I reviewed “Capitalism, Alone” by Branko Milanovic for the Liberal Currents website.

To supporters of the market economy, the fall of the Berlin Wall nearly thirty years ago was supposed to mean the undisputed triumph of capitalism. But tensions today from increasing inequality, the rise of populism, and the remarkable growth of China have thrown this foregone conclusion into doubt. Did capitalism’s supporters take a premature victory lap? In his recent book Capitalism, Alone, Branko Milanovic argues that while we must resolve some of capitalism’s internal contradictions and countries like China show there is more than one recipe, capitalism is here to stay.

And:

In the end, Milanovic’s greatest contributions in Capitalism, Alone come from his fresh approach to the history of different capitalist countries.
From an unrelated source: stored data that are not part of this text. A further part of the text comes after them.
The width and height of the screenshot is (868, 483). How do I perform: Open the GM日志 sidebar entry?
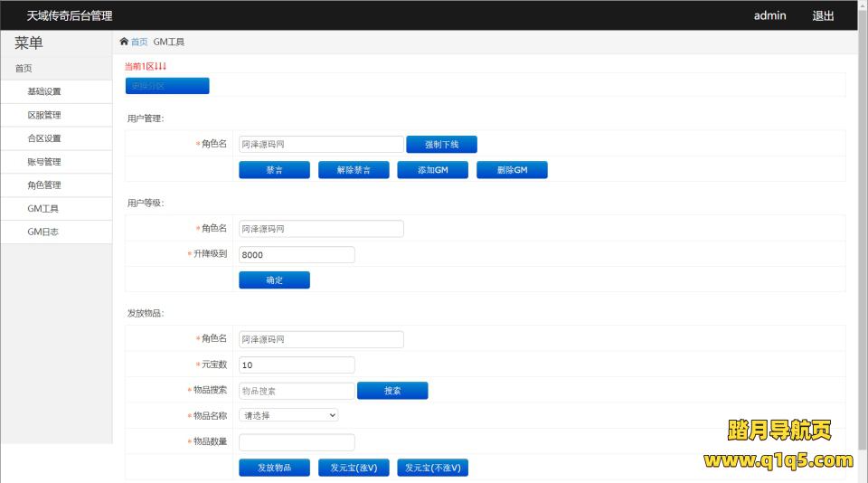(x=42, y=232)
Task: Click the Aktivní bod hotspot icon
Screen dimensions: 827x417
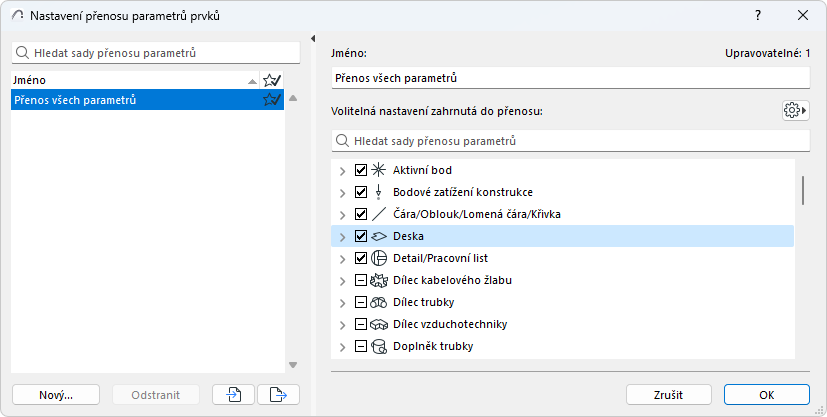Action: coord(379,170)
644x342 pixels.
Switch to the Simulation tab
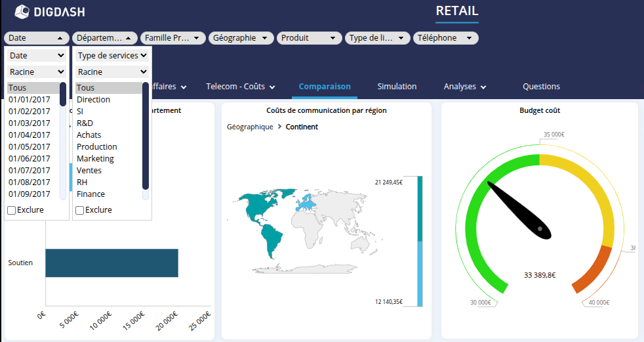(397, 87)
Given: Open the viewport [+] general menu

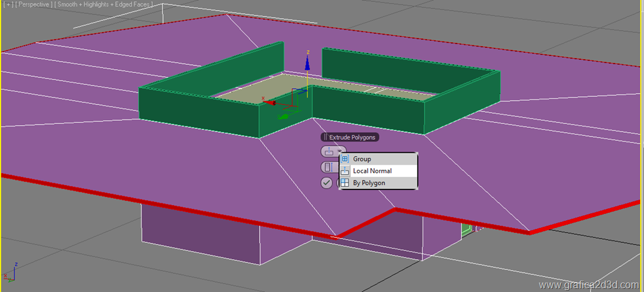Looking at the screenshot, I should pyautogui.click(x=7, y=6).
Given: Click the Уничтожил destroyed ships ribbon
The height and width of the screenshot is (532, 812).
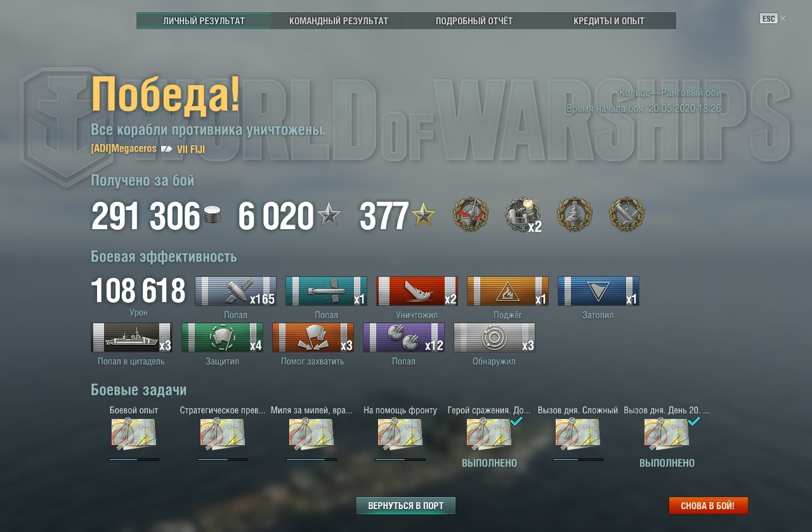Looking at the screenshot, I should 417,291.
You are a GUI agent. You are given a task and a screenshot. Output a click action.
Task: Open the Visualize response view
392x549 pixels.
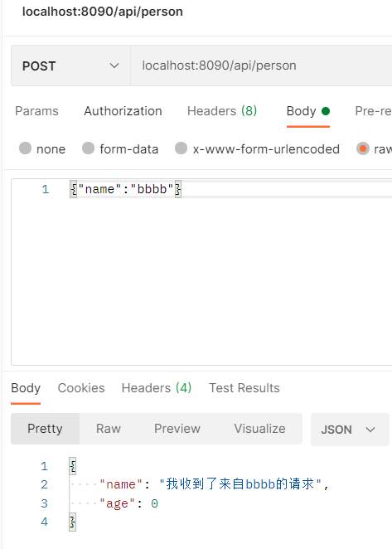click(259, 429)
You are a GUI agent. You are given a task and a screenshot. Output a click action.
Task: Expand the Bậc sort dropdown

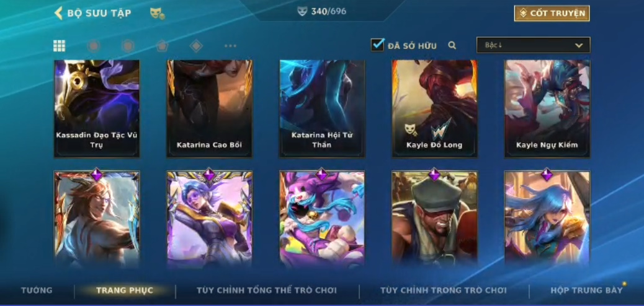coord(533,45)
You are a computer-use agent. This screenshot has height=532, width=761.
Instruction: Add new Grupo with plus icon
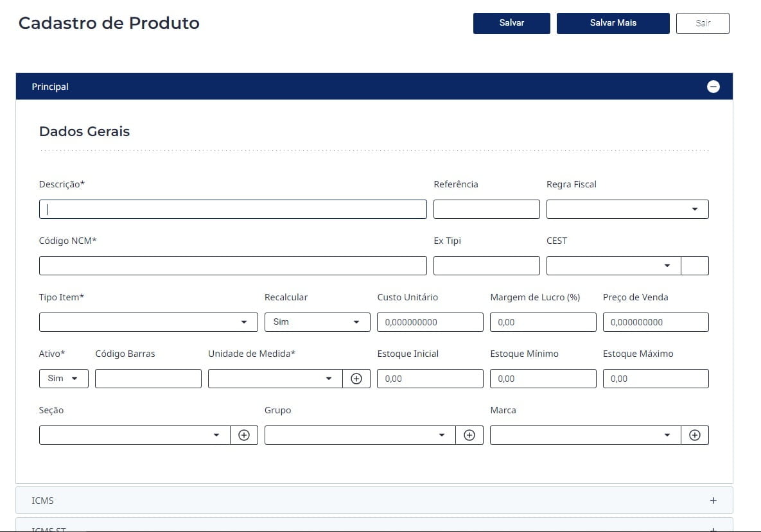coord(469,435)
His taxonomy of Western countries evolving from classical, social-democratic, and now liberal-meritocratic capitalism helps us put the current state of affairs into better context and think about the ways policy can and cannot improve the system. While he is overconfident in political capitalism as a dominating force in global politics and a sustainable alternative to liberal capitalism, his analysis of the forces and magnitudes of different kinds of inequality give a more nuanced story than is often found in public discussions.

Check it out!

I have another piece in the LA Review of Books, this time a review of Tyler Cowen’s book Stubborn Attachments.

The end blurb:

Stubborn Attachments is short and intentionally vague on many dimensions. Respecting human rights is an admirable pursuit, but what is the definition of human rights? At what point do income transfers become so excessive that they make immigration untenable? How exactly can we be sure to establish institutions that lead to higher sustainable economic growth? Cowen knows these are important questions but instead chooses to emphasize the need to rethink our big-picture goals. How we get there is still up for debate, but Stubborn Attachmentspresents a compelling case for redefining our long-term priorities in favor of more sustained economic growth and a greater respect for human rights.